EXCERPTED PASSAGE:
— start —
Resume tuning after updating search space with more hyperparameters

I’m trying to resume the tuning after expanding the search space by adding more hyperparameters. The tune won’t run, I guess, due to the mismatch between the previous and current search space. Is there a way to continue the training in this case?

Hi,
This is not supported now.
Would it work if you just start a new tune run with each trial loading from previously last checkpoint?

resume tuning works nicely without changing search space. Is it possible to manually update some configuration files so that it can work with the modified search space?

It is currently not supported. Have you tried my last suggestion? You can start another tune run with new search space and each trial can either start from fresh or start from a loaded checkpoint (if the hyperparameter combination is ever in last tune run).

Can you please be a bit more specific? Currently I use algorithm.restore_from_dir() to resume the run. Is that what you are suggesting?

What algorithm do you use? Does it support resuming with updated hyperparameter space? Beyond the limitation of specific search algorithm, I don’t think ray tune supports that well either.
However, if you just want to continue tuning with a say selected sub hyperparameter space, without wasting all the previous effort, you can do something like the following:

1st run

def f(config):
  a = config.get("a")
  b = config.get("b")
  ...
  for i in range(10):
    accuracy = ...
    checkpoint = ...
    session.report({"acc": accuracy}, checkpoint=checkpoint)

tuner = Tuner(f, param_space={"a": tune.grid_search([1, 2, 3], "b": tune.grid_search([4, 5, 6]))})
result = tuner.fit()

2nd run

def get_latest_checkpoint_with_hyparam(checkpoint_dir, a, b):
  ...

checkpoint_dir = "s3://my_bucket/my_run/"
def f(config):
  a = config.get("a")
  b = config.get("b")
  latest_checkpoint_path = get_latest_checkpoint_with_hyparam(checkpoint_dir, a, b)
  if latest_checkpoint_path:
    checkpoint = Checkpoint.from_uri(latest_checkpoint_path)
    load_some_state_from_checkpoint(checkpoint)
  for i in range(10):
    ....

Thanks. I’m using hyperopt. I’m assuming it read the checkpoint using the function restore_from_dir() which is equivalent to “get_latest_checkpoint_with_hyparam” function. Is that a correct understanding?
— end —
PROVIDED MATERIAL:
— start —
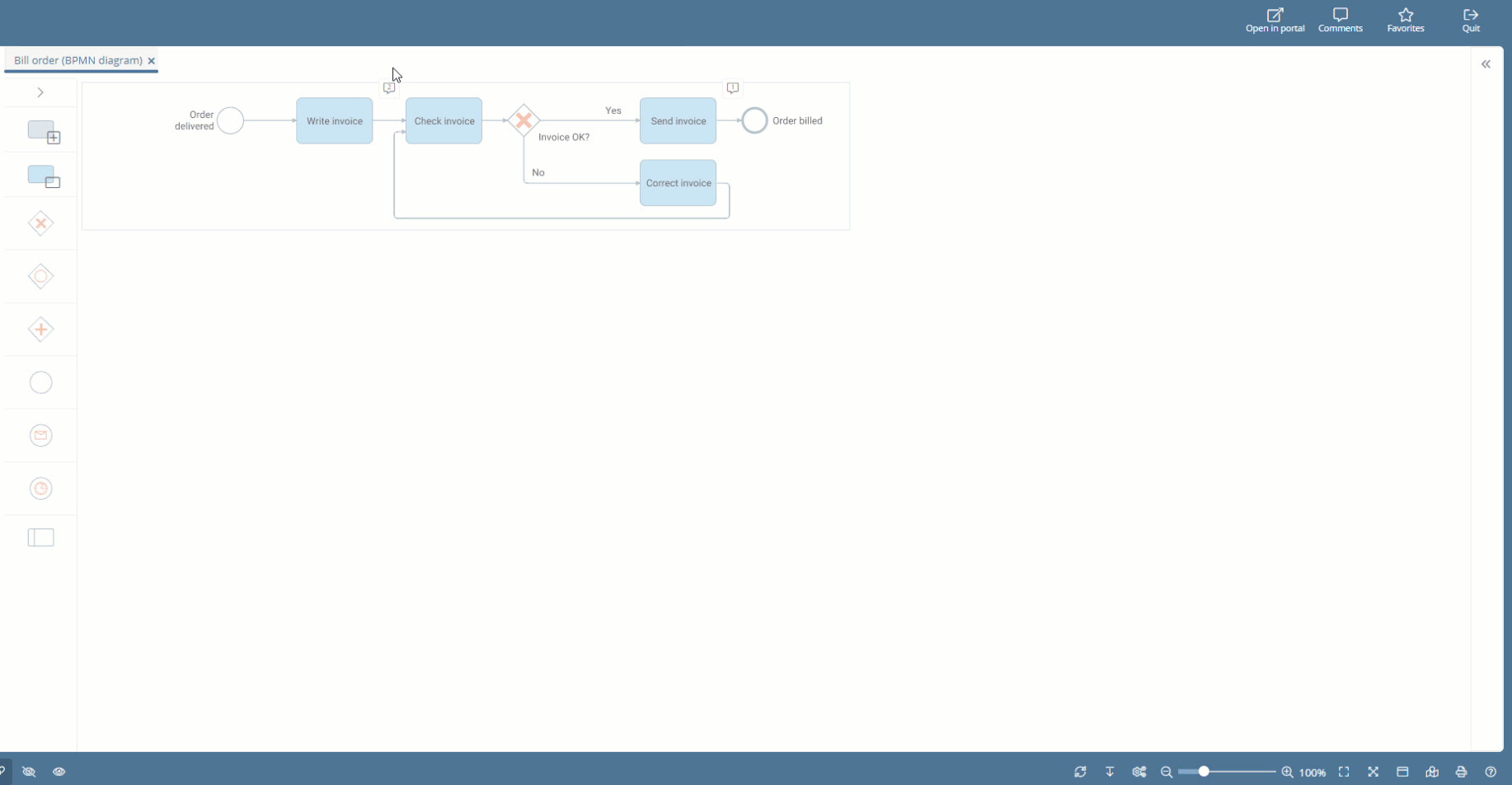This screenshot has height=785, width=1512.
Task: Toggle the eye show icon
Action: pos(59,773)
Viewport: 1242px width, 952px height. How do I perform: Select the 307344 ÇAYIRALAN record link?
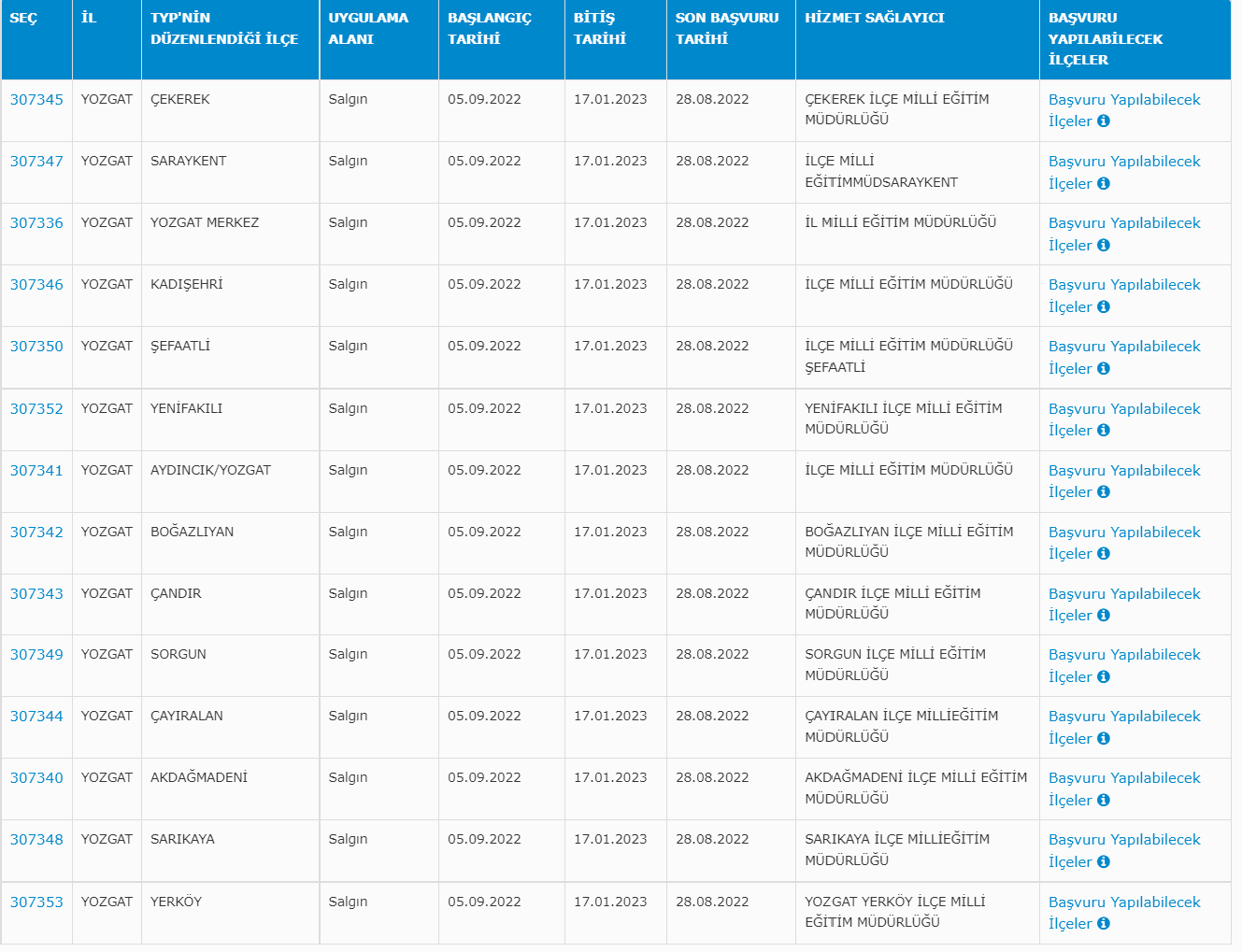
— end —
WHAT IS ASKED: Please carry on the forum thread about resuming tuning after adding hyperparameters to the search space, starting right after its final post.

EXERCISE OUTPUT:
I think get_latest_checkpoint_with_hyperparam is just so that to not waste the existing effort accumulated on a particular hyperparam combination.
If you are not concerned about that, and just want to resume searcher state, can you try something like the following in the 2nd run?

hyperopt_searcher = HyperOptSearch(...)
hyperopt_searcher.restore(...)
tuner = Tuner(function, param_space, tune_config=TuneConfig(search_alg=hyperopt_searcher))
tuner.fit()

?

That’s actually what I did for a different issue in the following thread:

Does that solve the issue for you?

Nope. This is actually not the right way to continue a finished tune. It can only work on the tune that’s not finished. The conclusion from that thread is to use algorithm.restore_from_dir() to continue a finished tune which I believe is the same as `get_latest_checkpoint_with_hyperparam(). In the current case, I can probably limit the search range based on the previous run or use the best result from the previous run as the initial parameter for the next round of tuning. Unfortunately, the initial parameter from hyperopt can’t be in the form of a list as reported in the following post:

  https://discuss.ray.io/t/initial-parameter-for-hyperopt/9370

I probably just move on with reduce search space based on the result of the previous tune.

yeah, I mean to ask whether this works for you (using restore_from_dir rather than Tuner.restore())

Oh. It won’t work either.